La flexibilidad del mercado holandés pasa factura a los temporeros europeos

La Haya, 13 abr (EFE).- El mercado laboral de Holanda «se ha flexibilizado demasiado» en las últimas décadas y muchos temporeros de países europeos, entre ellos españoles, están sufriendo la «inseguridad» que resulta de ello, reconoce a Efe el vicepresidente de la federación de sindicatos holandeses (FNV), Tuur Elzinga.

En Holanda, el mercado laboral es «hiperflexible y se ha flexibilizado incluso demasiado en los últimos años», subraya Elzinga, quien advierte de que «mucha gente está sufriendo las consecuencias de ello, incluidos los propios holandeses», ya que uno de cada tres empleados en este país está trabajando con un contrato «flexible y tiene una relación inestable» con su empleador.

Los problemas relacionados con los trabajos temporales, en los que no hay garantía de horas ni duración de contrato, no hacen más que crecer en Holanda y eso ha situado las violaciones de los derechos laborales entre las principales preocupaciones de los sindicatos y autoridades holandesas.

No solo holandeses, los temporeros extranjeros que acuden a Holanda atraídos por ofertas de trabajo para cubrir épocas como la Navidad o la recogida de flores tampoco escapan a esta problemática.

Abundan los abusos y los engaños en las promesas que estos trabajadores reciben en su país de origen, firmando precontratos que difieren totalmente de la realidad y de los contratos con los que se encuentran una vez en el país, tras haberse autofinanciado el viaje de traslado, en muchas ocasiones, gastando la totalidad de sus ahorros.

En varios testimonios recogidos por Efe en los últimos meses, temporeros españoles denuncian que, tras llegar a Holanda con promesas laborales ajustadas a la legalidad nacional y con un salario que triplica el mínimo español, se han visto obligados a firmar contratos engañosos en holandés, que les han conducido a una espiral de abusos laborales, sueldos míseros y alojamientos inadecuados, que incluso les han creado deudas económicas con la empresa contratante.

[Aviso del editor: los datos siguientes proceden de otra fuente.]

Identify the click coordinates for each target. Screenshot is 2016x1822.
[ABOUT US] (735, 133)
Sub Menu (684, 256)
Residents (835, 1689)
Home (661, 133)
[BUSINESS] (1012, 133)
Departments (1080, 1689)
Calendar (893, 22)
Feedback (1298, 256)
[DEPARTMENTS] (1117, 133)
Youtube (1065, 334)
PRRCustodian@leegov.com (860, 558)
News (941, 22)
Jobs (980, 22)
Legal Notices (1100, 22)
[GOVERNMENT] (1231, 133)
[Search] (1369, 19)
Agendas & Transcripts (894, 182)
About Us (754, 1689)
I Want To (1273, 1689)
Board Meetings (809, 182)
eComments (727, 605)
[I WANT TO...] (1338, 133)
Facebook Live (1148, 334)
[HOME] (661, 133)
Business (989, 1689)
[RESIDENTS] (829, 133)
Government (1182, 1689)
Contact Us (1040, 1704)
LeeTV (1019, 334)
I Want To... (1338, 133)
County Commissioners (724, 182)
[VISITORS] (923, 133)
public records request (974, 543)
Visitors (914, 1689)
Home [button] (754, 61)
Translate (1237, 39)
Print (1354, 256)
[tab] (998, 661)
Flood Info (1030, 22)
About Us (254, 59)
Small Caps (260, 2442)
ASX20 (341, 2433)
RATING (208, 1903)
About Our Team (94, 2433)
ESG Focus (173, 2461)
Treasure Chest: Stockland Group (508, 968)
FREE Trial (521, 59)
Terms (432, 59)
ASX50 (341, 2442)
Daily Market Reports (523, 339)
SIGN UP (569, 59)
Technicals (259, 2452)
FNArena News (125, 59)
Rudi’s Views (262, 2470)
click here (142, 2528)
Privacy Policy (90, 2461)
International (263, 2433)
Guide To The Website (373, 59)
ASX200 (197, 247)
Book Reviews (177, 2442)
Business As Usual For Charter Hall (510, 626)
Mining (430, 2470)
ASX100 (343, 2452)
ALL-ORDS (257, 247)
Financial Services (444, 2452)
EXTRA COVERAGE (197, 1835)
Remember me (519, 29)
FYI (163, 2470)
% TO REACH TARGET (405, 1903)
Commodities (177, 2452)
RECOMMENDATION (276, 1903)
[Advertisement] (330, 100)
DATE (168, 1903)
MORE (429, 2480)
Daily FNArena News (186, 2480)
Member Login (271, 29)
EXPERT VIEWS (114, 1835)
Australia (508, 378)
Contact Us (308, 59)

«En los últimos dos años, estas condiciones laborales flexibles, malas e inseguras están teniendo un efecto muy negativo en temporeros migrantes de toda Europa, incluida España, y lo que estamos intentando ahora es mejorar las regulaciones en Holanda. Es un trabajo complicado porque en algunos sectores tenemos más empleados extranjeros que holandeses, y es más difícil organizarlos y concienciarlos», explica.

La cooperación entre países es la «única manera de arreglar la situación», alerta Elzinga, para insistir en que las uniones sindicales extranjeras, las inspecciones de trabajo, los gobiernos y las autoridades de la UE «deben trabajar juntos» para vigilar las condiciones de movilidad de los temporeros: «La cooperación es muy necesaria», añade.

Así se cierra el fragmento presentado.